Return the opening lines of the material, word for word. End with the line that contains "The height and width of the screenshot is (499, 922).".

======

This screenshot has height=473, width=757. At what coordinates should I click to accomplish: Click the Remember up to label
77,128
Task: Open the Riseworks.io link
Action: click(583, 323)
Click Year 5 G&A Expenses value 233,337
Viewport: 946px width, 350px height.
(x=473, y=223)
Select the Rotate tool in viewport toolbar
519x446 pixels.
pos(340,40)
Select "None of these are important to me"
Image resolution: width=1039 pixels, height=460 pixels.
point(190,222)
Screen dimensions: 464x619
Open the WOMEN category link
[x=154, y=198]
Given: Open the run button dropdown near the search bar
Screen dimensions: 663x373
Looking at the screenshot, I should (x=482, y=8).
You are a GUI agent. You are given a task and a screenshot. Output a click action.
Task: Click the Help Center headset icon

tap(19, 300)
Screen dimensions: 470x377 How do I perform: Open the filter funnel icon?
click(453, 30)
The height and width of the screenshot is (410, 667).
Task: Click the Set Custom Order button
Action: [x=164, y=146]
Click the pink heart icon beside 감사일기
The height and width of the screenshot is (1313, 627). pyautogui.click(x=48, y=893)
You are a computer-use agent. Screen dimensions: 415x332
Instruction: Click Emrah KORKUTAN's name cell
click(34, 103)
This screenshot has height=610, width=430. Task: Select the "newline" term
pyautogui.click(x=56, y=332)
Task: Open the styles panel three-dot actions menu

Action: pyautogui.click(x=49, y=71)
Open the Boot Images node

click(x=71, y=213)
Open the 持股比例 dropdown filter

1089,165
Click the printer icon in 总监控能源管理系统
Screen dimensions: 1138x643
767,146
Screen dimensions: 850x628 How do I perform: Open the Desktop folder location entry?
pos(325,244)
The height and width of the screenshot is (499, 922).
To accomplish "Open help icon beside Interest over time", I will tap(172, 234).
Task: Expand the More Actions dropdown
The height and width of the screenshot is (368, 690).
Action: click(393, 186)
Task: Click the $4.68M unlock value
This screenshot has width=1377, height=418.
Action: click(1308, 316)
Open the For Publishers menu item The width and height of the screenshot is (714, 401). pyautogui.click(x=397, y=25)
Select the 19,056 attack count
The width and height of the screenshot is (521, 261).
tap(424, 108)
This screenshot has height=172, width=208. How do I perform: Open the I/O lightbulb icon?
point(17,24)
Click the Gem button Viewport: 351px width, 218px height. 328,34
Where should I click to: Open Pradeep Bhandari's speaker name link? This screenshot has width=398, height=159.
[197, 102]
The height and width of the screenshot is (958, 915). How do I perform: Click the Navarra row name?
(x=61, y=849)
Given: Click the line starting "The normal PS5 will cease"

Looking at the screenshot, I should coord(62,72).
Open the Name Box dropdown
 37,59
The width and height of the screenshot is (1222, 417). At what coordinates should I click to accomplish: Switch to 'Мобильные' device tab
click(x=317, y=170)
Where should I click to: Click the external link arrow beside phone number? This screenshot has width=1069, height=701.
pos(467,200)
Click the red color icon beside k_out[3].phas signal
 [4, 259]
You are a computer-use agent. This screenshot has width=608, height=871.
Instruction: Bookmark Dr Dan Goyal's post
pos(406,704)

======

EXERCISE OUTPUT:
This screenshot has height=473, width=757. At what coordinates should I click to accomplish: Click the Remember up to label
77,128
Task: Open the Riseworks.io link
Action: click(583, 323)
Click Year 5 G&A Expenses value 233,337
Viewport: 946px width, 350px height.
(x=473, y=223)
Select the Rotate tool in viewport toolbar
519x446 pixels.
pos(340,40)
Select "None of these are important to me"
Image resolution: width=1039 pixels, height=460 pixels.
point(190,222)
Screen dimensions: 464x619
Open the WOMEN category link
[x=154, y=198]
Given: Open the run button dropdown near the search bar
Screen dimensions: 663x373
Looking at the screenshot, I should (x=482, y=8).
You are a GUI agent. You are given a task and a screenshot. Output a click action.
Task: Click the Help Center headset icon

tap(19, 300)
Screen dimensions: 470x377 How do I perform: Open the filter funnel icon?
click(453, 30)
The height and width of the screenshot is (410, 667).
Task: Click the Set Custom Order button
Action: [x=164, y=146]
Click the pink heart icon beside 감사일기
The height and width of the screenshot is (1313, 627). pyautogui.click(x=48, y=893)
You are a computer-use agent. Screen dimensions: 415x332
Instruction: Click Emrah KORKUTAN's name cell
click(34, 103)
This screenshot has height=610, width=430. Task: Select the "newline" term
pyautogui.click(x=56, y=332)
Task: Open the styles panel three-dot actions menu

Action: pyautogui.click(x=49, y=71)
Open the Boot Images node

click(x=71, y=213)
Open the 持股比例 dropdown filter

1089,165
Click the printer icon in 总监控能源管理系统
Screen dimensions: 1138x643
767,146
Screen dimensions: 850x628 How do I perform: Open the Desktop folder location entry?
pos(325,244)
The height and width of the screenshot is (499, 922).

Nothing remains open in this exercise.